I appreciate any links to a applicant's online presence: a blog or personal website (if it has been updated in the last five years) is good, and an account on GitHub, BitBucket, StackOverflow, Reddit or other social site is even better. It's hard to convey interpersonal and communication skills on a resume, but social sites are a good way for applicants to demonstrate those skills.

And a corollary which: irrelevant links (for example, to a "home page" without any information that isn't already in the resume) are worse than useless - they waste my time and make the applicant look silly.

Length. I don't care. After the summary of skills, languages, and tools I'm usually skimming for interesting things... And if the applicant has three pages of interesting things, I would like to read those three pages. But if the applicant has three boring pages, I'll just skim over them.
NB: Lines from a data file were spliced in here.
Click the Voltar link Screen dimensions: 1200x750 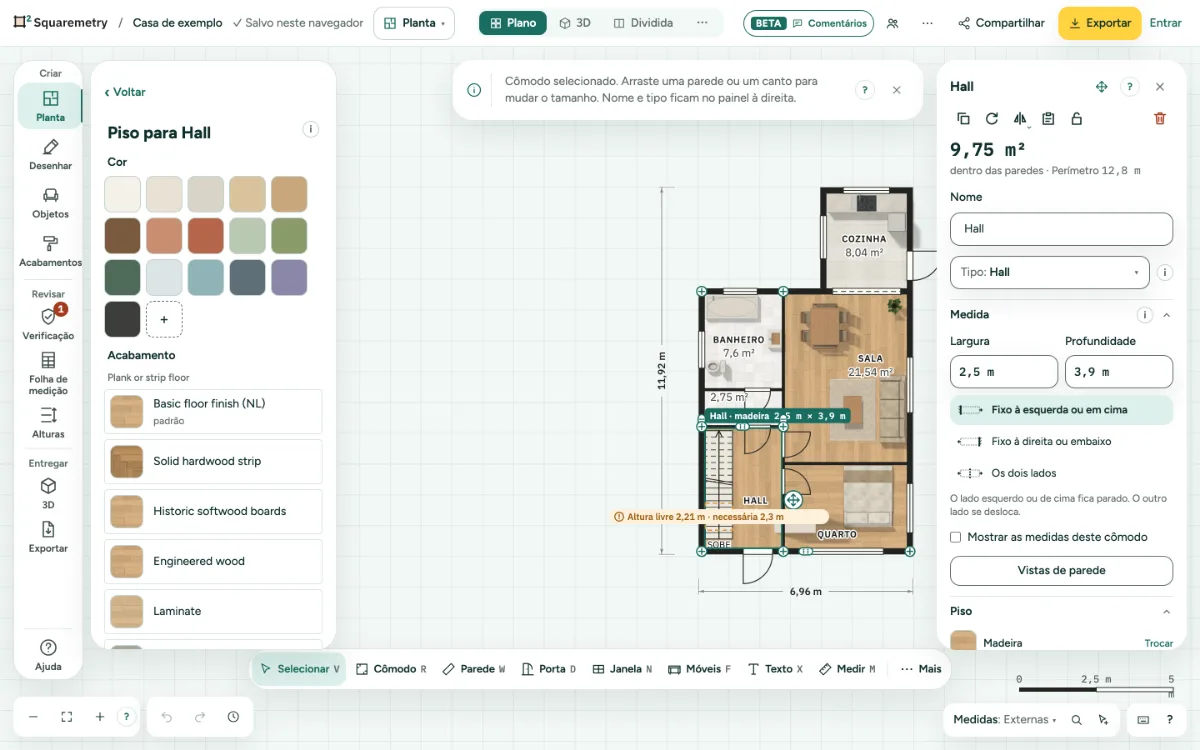[x=126, y=92]

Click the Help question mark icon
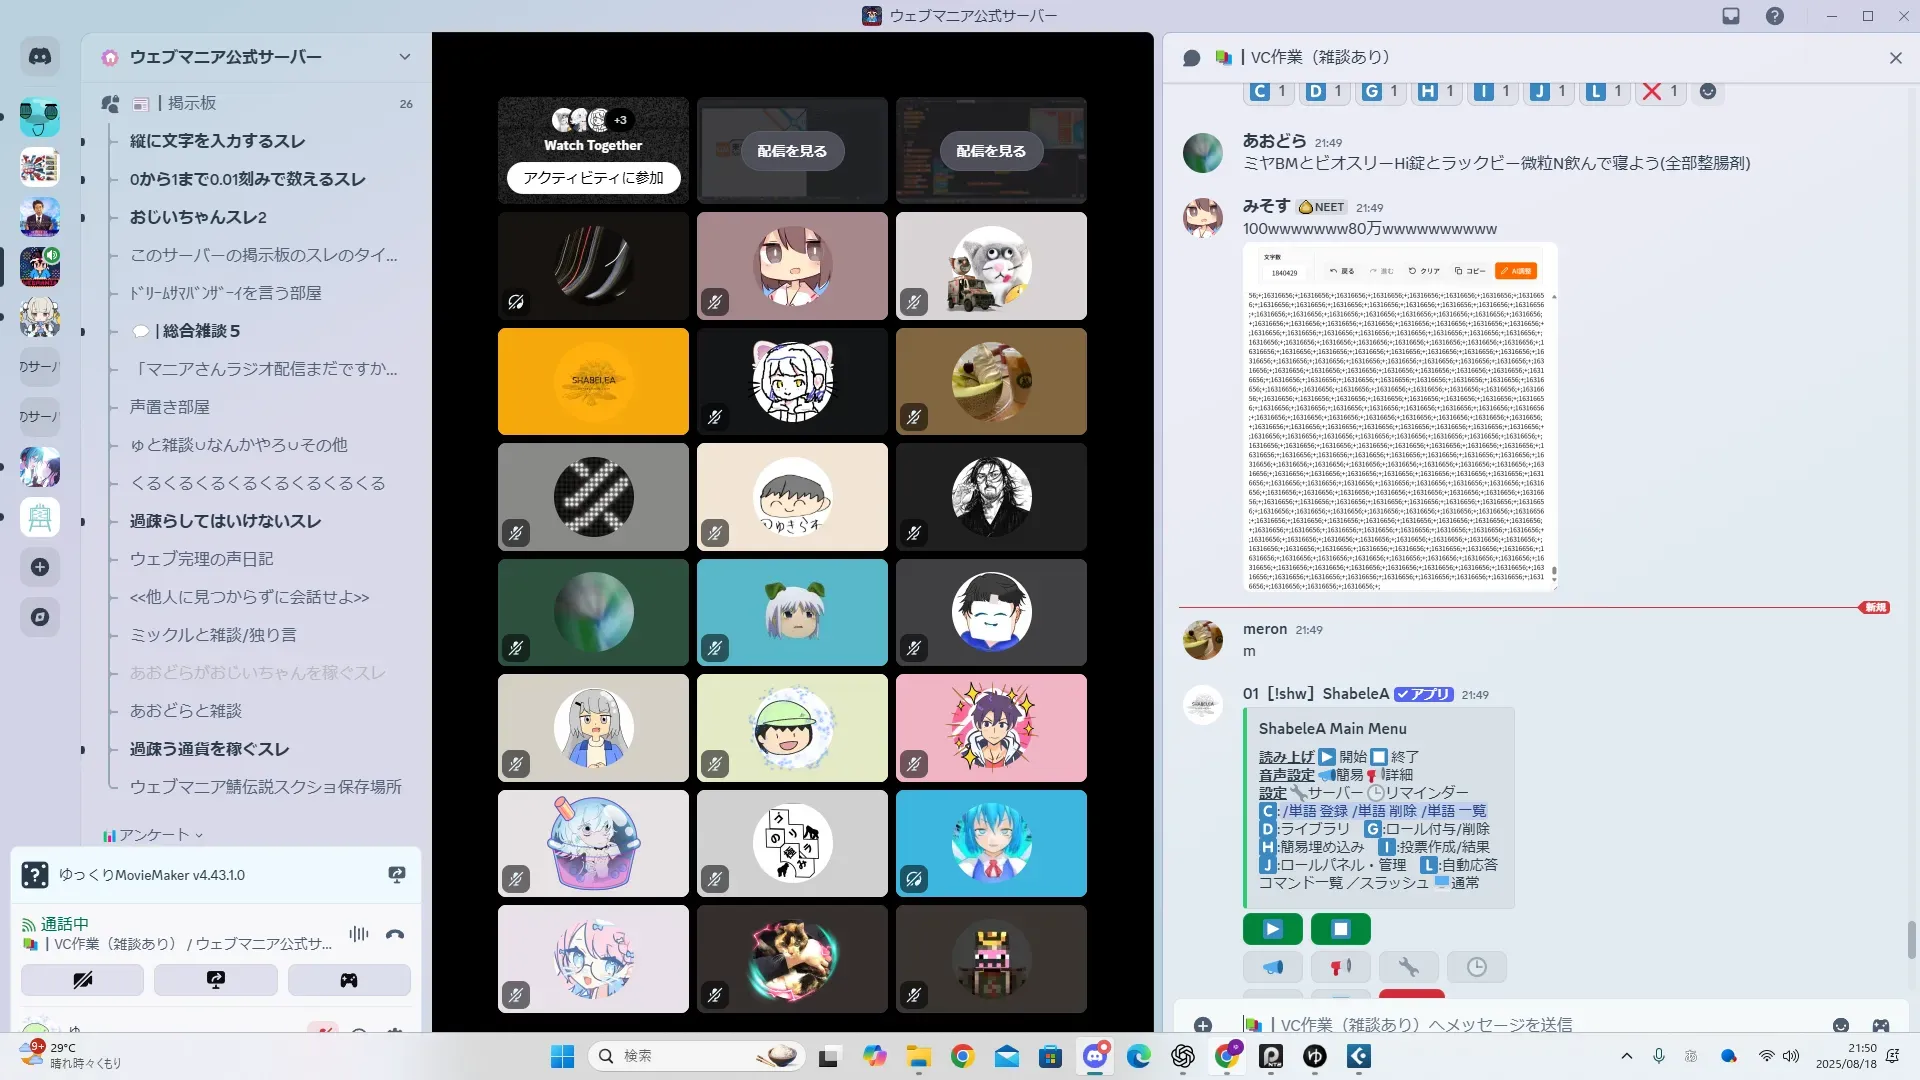[x=1774, y=16]
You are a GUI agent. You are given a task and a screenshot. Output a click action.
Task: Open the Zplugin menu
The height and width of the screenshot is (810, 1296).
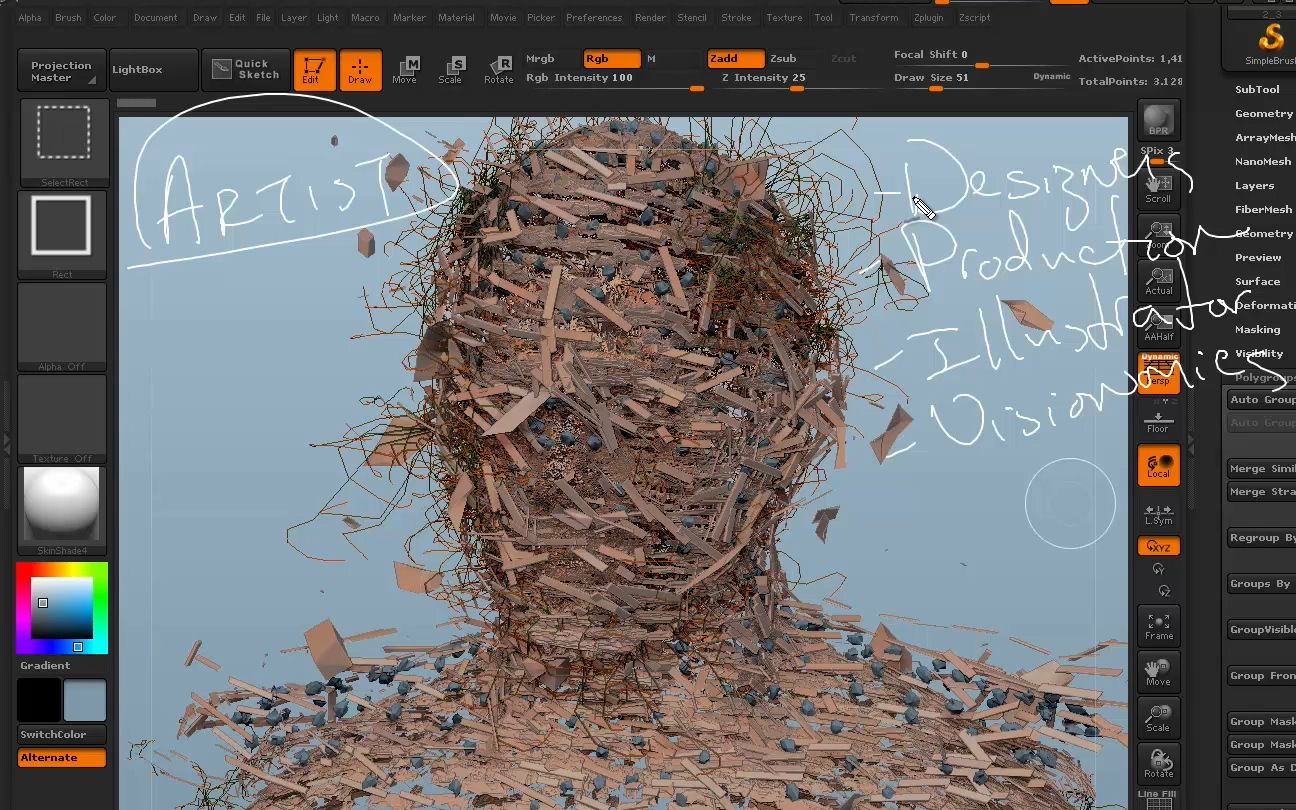[928, 17]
Relevant work experience. Specifically, specific work experience. A statement like "worked on a team" or "helped implement" isn't as helpful as "wrote server-side JavaScript" or "designed the database schema". Also, while others might, I don't care about unrelated work experience.

It's also useful to include the software/tools used at a job. For example: "MegaCorp - 2001 - 2003: Designed database schema to optimize sale transactions; performed A/B testing to optimize widget sales; software used: PostgreSQL, PHP, libABTestOMatic"

School. As a university dropout, I'm a bit biased here... But I care very little about school or degrees unless they are directly relevant to the job at hand. For example, if I the position I'm hiring for would benefit from a strong knowledge of a particular academic field, formal education in that field would be important... But, in general, I haven't found formal education to be very important for the types of programming that I do, or the types of developers I hire.

Look, feel, and little details of the resume are important too. I want a programmer who cares as much as I do about consistency, attention to detail and never, ever, under any circumstances mixing tabs and spaces. If an applicant's resume has bullets that don't line up, text in random fonts, and consistently missing punctuation, I can't help but assume that their code will look similar.

Cover letters. I have read one or two very good cover letters where the applicant gave specific reasons they were interested in the job, and why they would be worth my time to interview. They were short, to the point, and distinctly lacking in phrases such as "I would make an excellent …". I appreciated these cover letters.

I have skimmed and subsequently ignored all other cover letters.

tl;dr: I want a resume to show me in as much detail as is sensible what the applicant has done, what they know, and why they are a good programmer. Bonus points for interesting content and links to social sites like StackOverflow or Reddit.